This is an automated email from the ASF dual-hosted git repository.
sebb pushed a commit to branch master
in repository https://gitbox.apache.org/repos/asf/whimsy.git
The following commit(s) were added to refs/heads/master by this push:
new bed98882 Use node scanner to find external refs
bed98882 is described below
commit bed98882a6f19c6e51ed22c0043fbfa198d56621
Author: Sebb <[email protected]>
AuthorDate: Mon May 2 15:11:04 2022 +0100
Use node scanner to find external refs
---
tools/site-scan.rb | 13 +++++++++----
1 file changed, 9 insertions(+), 4 deletions(-)
diff --git a/tools/site-scan.rb b/tools/site-scan.rb
index 9859bd7c..c55d99bb 100755
--- a/tools/site-scan.rb
+++ b/tools/site-scan.rb
@@ -148,10 +148,15 @@ def parse(id, site, name)
data[:image] = ASF::SiteImage.find(id)
# Check for resource loading from non-ASF domains
- ext_urls = doc.xpath('//script/@src', '//link/@href', '//img/@src').
- map(&:content).map {|x| ASFDOMAIN.to_ext_host x}.compact.tally
- resources = ext_urls.values.sum
- data[:resources] = "Found #{resources} external resources: #{ext_urls}"
+ cmd = ['node', '/srv/whimsy/tools/scan-page.js', site]

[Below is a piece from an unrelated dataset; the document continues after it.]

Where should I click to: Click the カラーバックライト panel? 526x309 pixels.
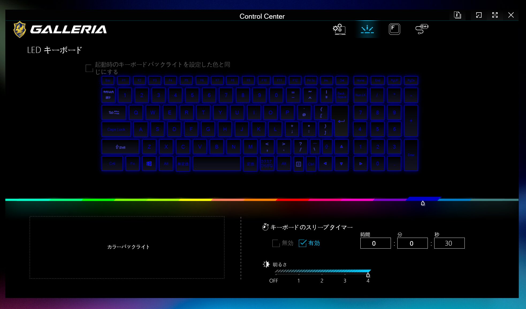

+ out, err, status = Open3.capture3(*cmd)
+ if status.success?
+ ext_urls = out.split("\n").reject {|x| ASFDOMAIN.asfhost? x}.tally
+ resources = ext_urls.values.sum
+ data[:resources] = "Found #{resources} external resources: #{ext_urls}"
+ else
+ data[:resources] = err
+ end
# TODO: does not find js references such as:
# ga.src = ('https:' == document.location.protocol ? 'https://ssl' :
'http://www') + '.google-analytics.com/ga.js';